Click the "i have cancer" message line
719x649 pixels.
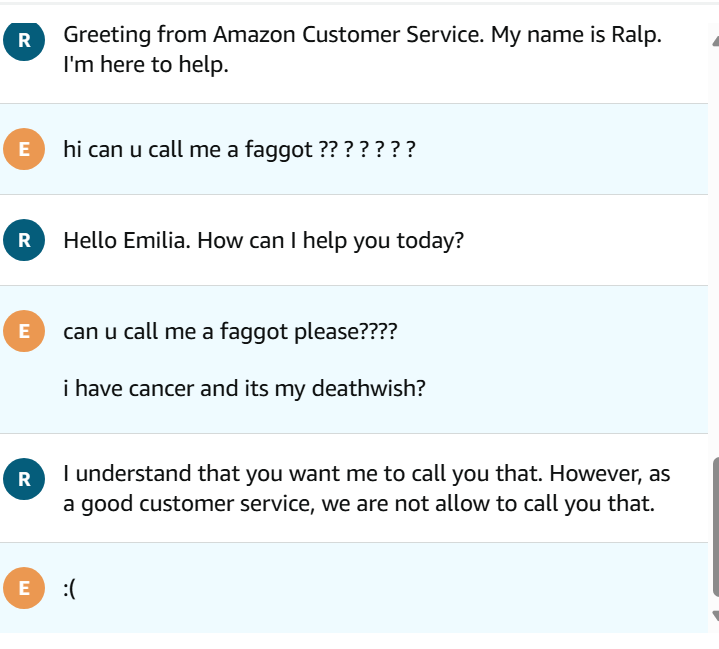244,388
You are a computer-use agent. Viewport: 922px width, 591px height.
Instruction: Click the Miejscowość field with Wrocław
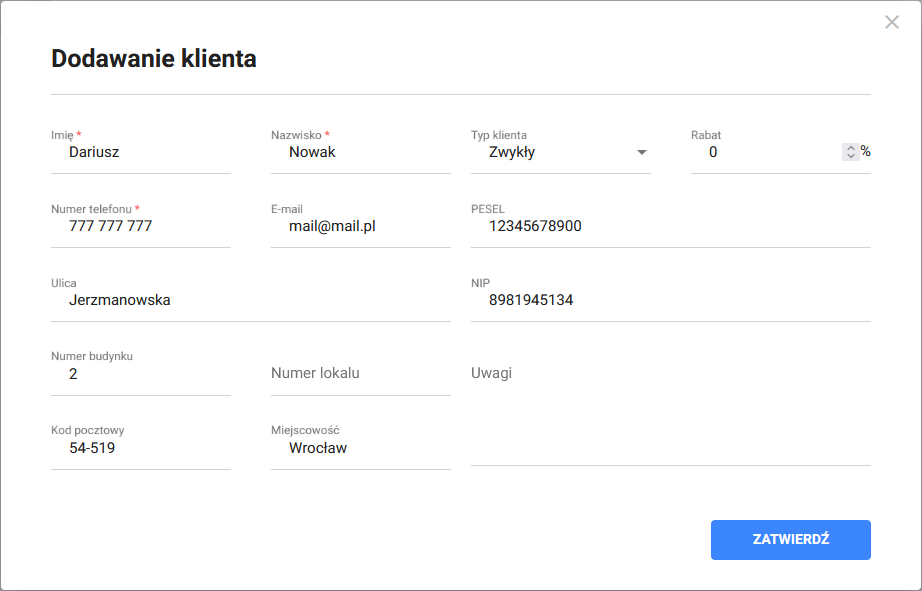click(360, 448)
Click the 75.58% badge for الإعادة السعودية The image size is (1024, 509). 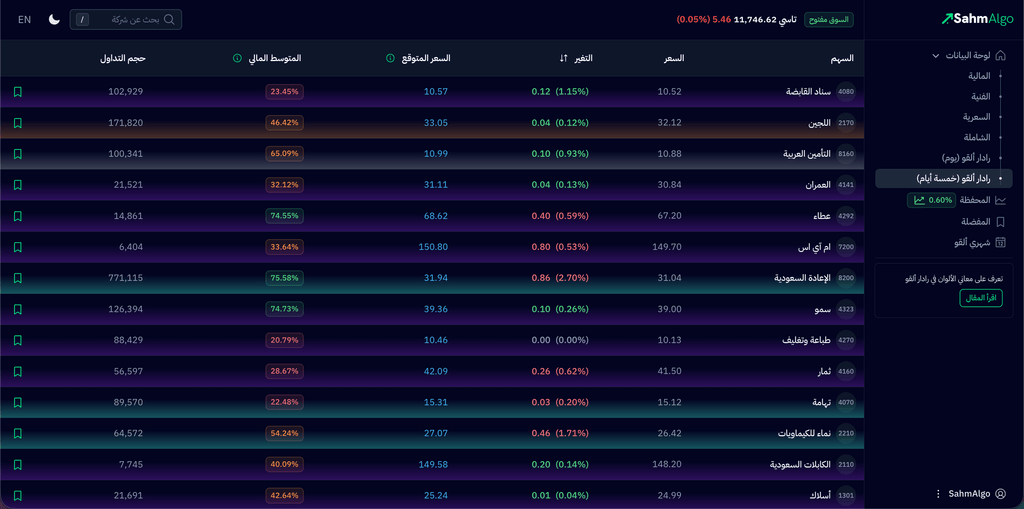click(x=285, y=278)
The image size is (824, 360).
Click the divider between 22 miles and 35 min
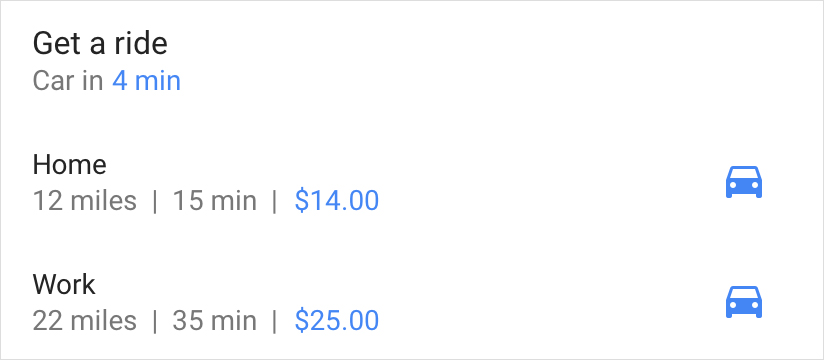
----------
- _TASK BRIEF_: Having located the line with "The image size is (824, 360).", transcribe exactly and only the lines from it to the final line of the material, skipping the pictures.

- _TASK RESULT_:
The image size is (824, 360).
Click the divider between 22 miles and 35 min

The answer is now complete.